STUSHIE n fuss
If you look up stushie as a ‘headword’ in the online Dictionary of the Scots Language, all you will find is the starling, otherwise known as a stuckie. Although a flock of starlings might make a right stushie, this is not the word we want.
A ‘full entry’ search, however, takes us where we want to go. This is a useful tip for users of the online dictionary. It gets round the problem of spelling variations. Under stashie (also stashy, stachie; stushie, stushy; steeshie, steishie, stishie), we find it means “an uproar, commotion or brawl”. It is often slipped into Scottish English, but most Scots are aware that stushie is not an English word.
Nevertheless, it is widely used and has even been heard on Radio Four’s Today programme from the lips of James Nauchtie. It is the ideal word to cover all levels of political, religious or domestic fuss, internationally or locally. Minimal stushie is implied on James Stewart’s Sketches of Scottish Character (1857): “The weel-timed whisper’d wheesht aye lays The sma’est stushy that they raise”. When some scandal becomes the speak o the place you might, like Grace Webster in Ingliston (1840) say “The hail toun’s been in a stushie about it”. On a truly global level, we have Hugh MacDiarmid’s line from Somersault, published in Pennywheep (1926): “I lo’e the stishie o’ Earth in space”.

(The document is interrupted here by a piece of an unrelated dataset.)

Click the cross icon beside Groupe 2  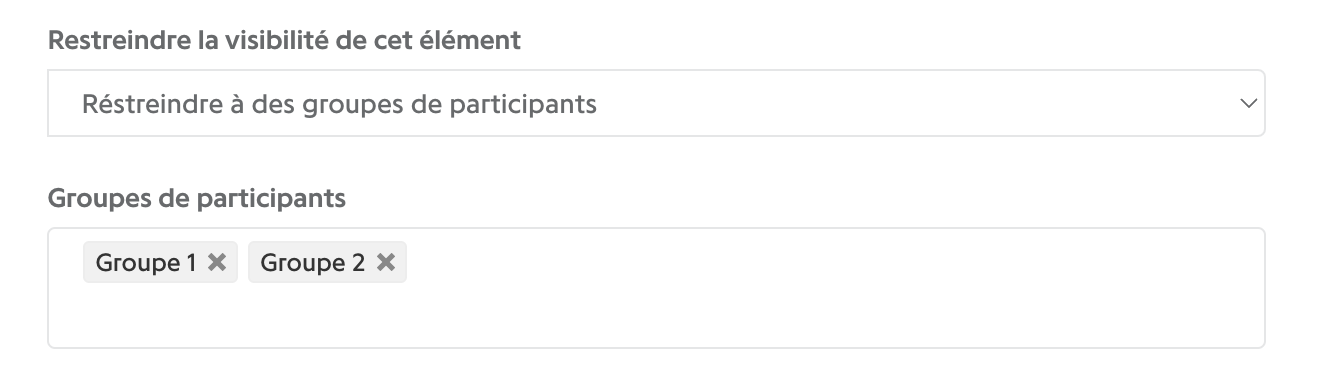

Stushies can become violent. Douglas Lipton, implies anticipatory delight in The Day I Met the Queen Mother (1990) “Whit a stooshie! — Ah’ll haud yir jaikits”. Some even get out of hand as in R. Sim’s Legends of Strathisla (1862) where intervention becomes necessary and “The Earl o’ Huntly was aye ane o’ the true hearts that was sent for to red the stachie”. That was one stushie “the weel-timed whisper’d wheesht” could not quell.